Genetics researchers in the US have identified mutations that significantly increase the likelihood that an individual will go on
to develop blood cancer.
The findings were made independently by two research groups
who took the unusual approach of studying DNA from people not known to have cancer
or blood disorders. Focusing on somatic mutations - mutations that cells
acquire over time as they replicate within the body - the scientists identified
a clutch of potentially dangerous changes to genes. When any one of these is present, a
person has a roughly five percent risk of developing some form of blood cancer
within five years.
Dr Siddhartha
Jaiswal, from Massachusetts General
Hospital, primary author of one study, said: 'By the time a cancer has become clinically detectable it has accumulated
several mutations that have evolved over many years.
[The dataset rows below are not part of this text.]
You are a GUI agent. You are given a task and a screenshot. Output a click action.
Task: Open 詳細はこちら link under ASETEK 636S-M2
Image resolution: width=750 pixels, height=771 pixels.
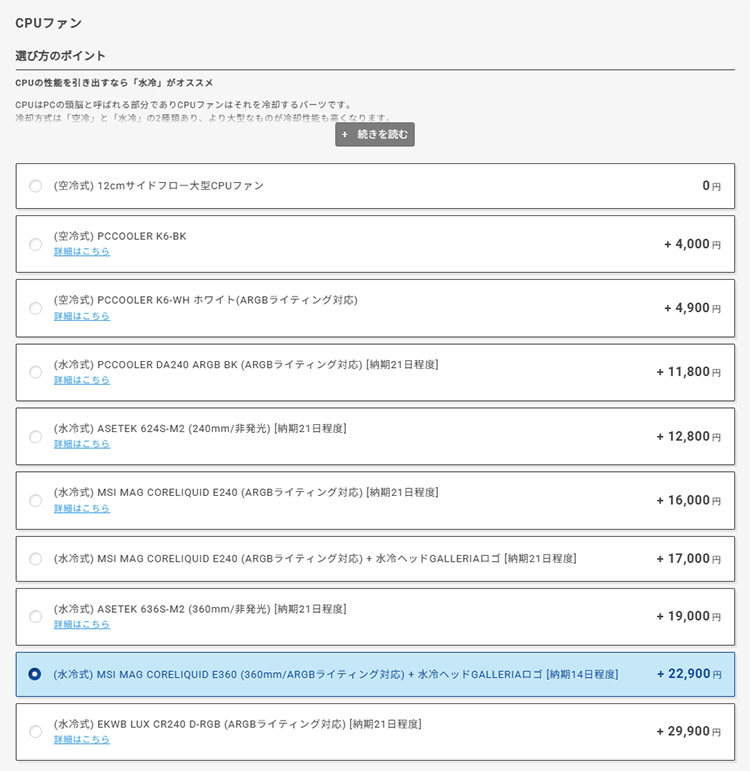tap(82, 624)
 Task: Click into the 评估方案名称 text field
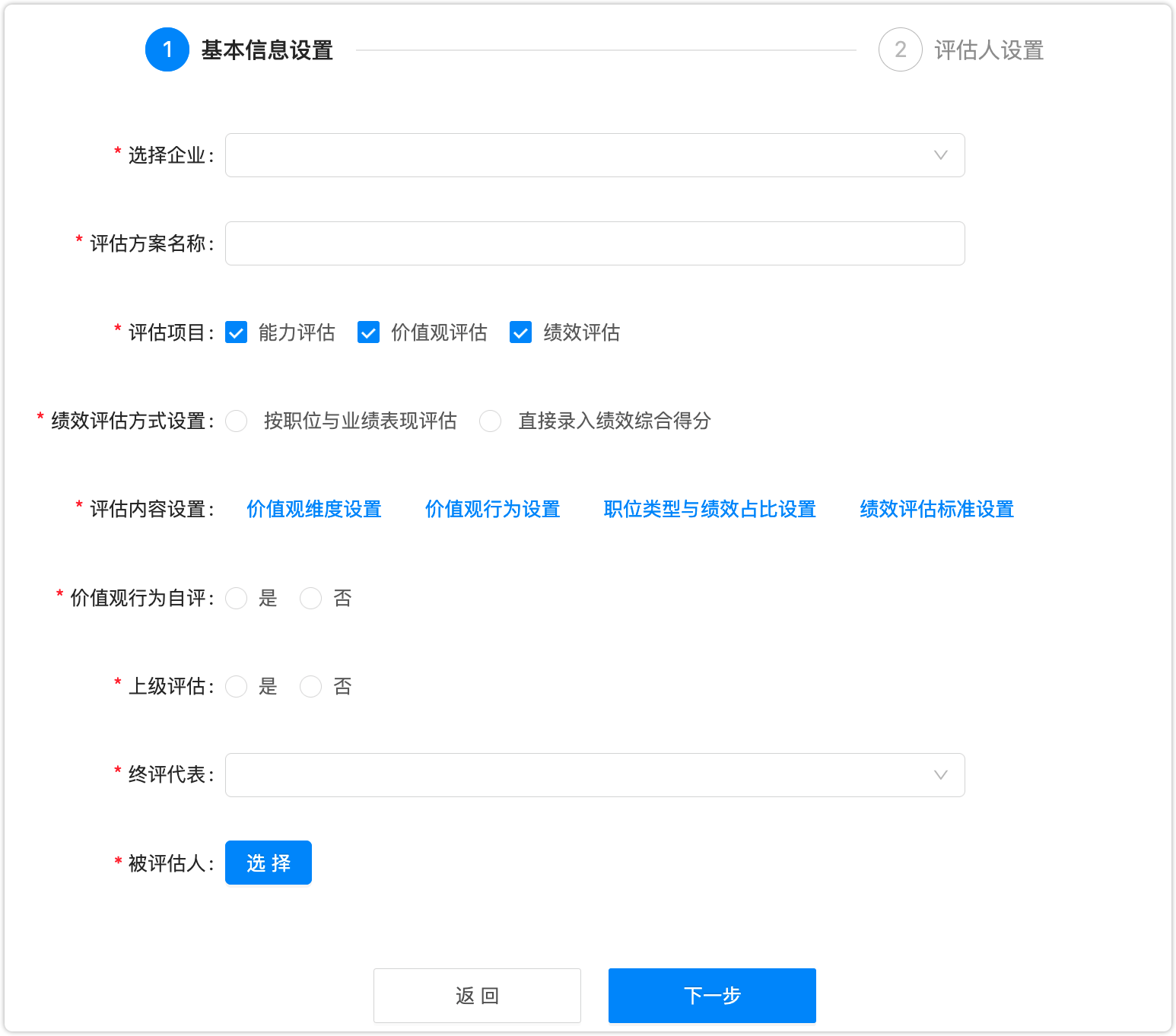[x=594, y=243]
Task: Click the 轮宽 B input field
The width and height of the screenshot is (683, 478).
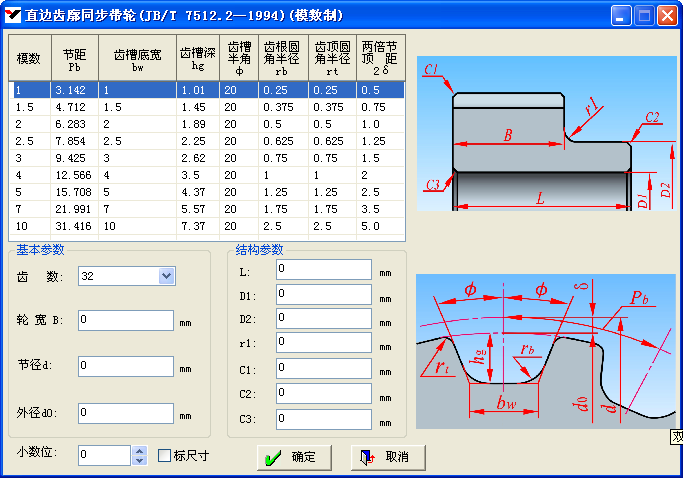Action: tap(126, 321)
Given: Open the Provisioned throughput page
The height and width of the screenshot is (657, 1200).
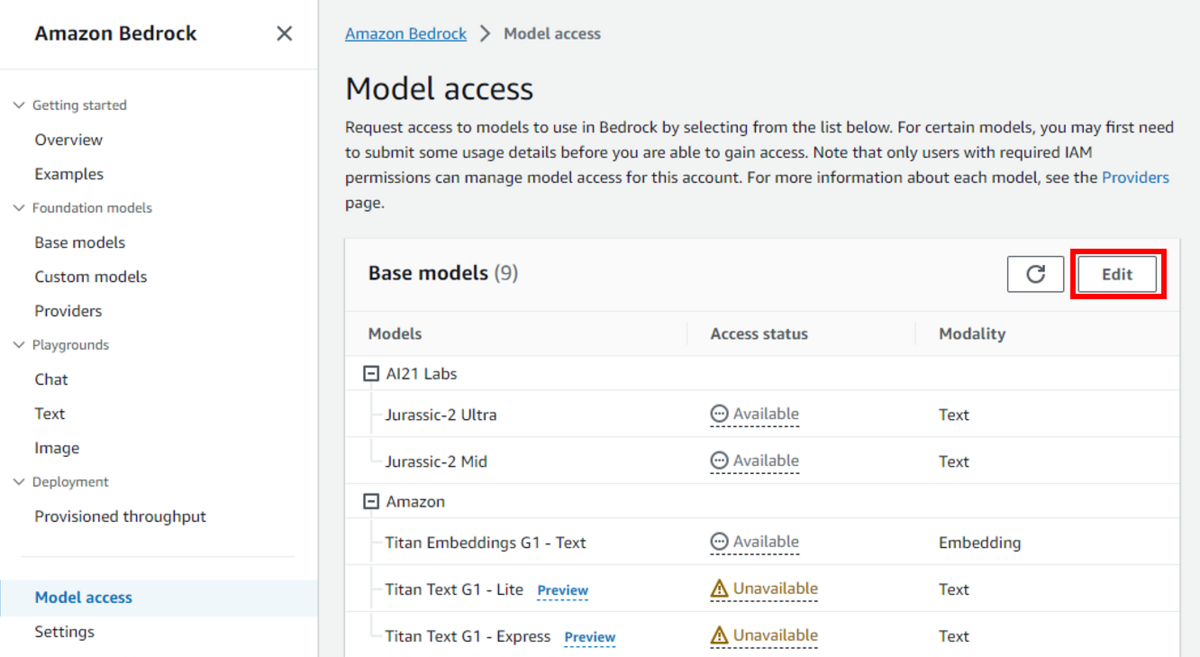Looking at the screenshot, I should [x=120, y=516].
What we are primarily
detecting here is an early, pre-malignant stage in which the cells have acquired
just one initiating mutation.'
Senior author of the second study, Professor Steven
McCarroll from Harvard Medical School, added: 'People often think
about disease in black and white - that there's "healthy" and there's "disease" - but in reality most disease develops gradually over months or years.'
Accordingly, the
findings, published in the New
England Journal of Medicine, show that the frequency of risk-causing
mutations increases with age; they are rare in those under the age of 40, but
become increasingly common and are carried by more than ten percent of those
over the age of 70.
While there's
currently no way to prevent cancer developing for anyone carrying one of these
mutations, Professor McCarroll says that the findings 'demonstrate a way to
identify high-risk cohorts - people who are at much higher than average risk of
progressing to cancer - which could be a population for clinical trials of future
prevention strategies'.
In addition, Dr Benjamin Ebert's team also found that
people with the mutations were more likely to die of any cause over the next
eight years and had more than twice the normal risk of heart and strokes. The scientists say that further
research is required to understand the nature of these associations.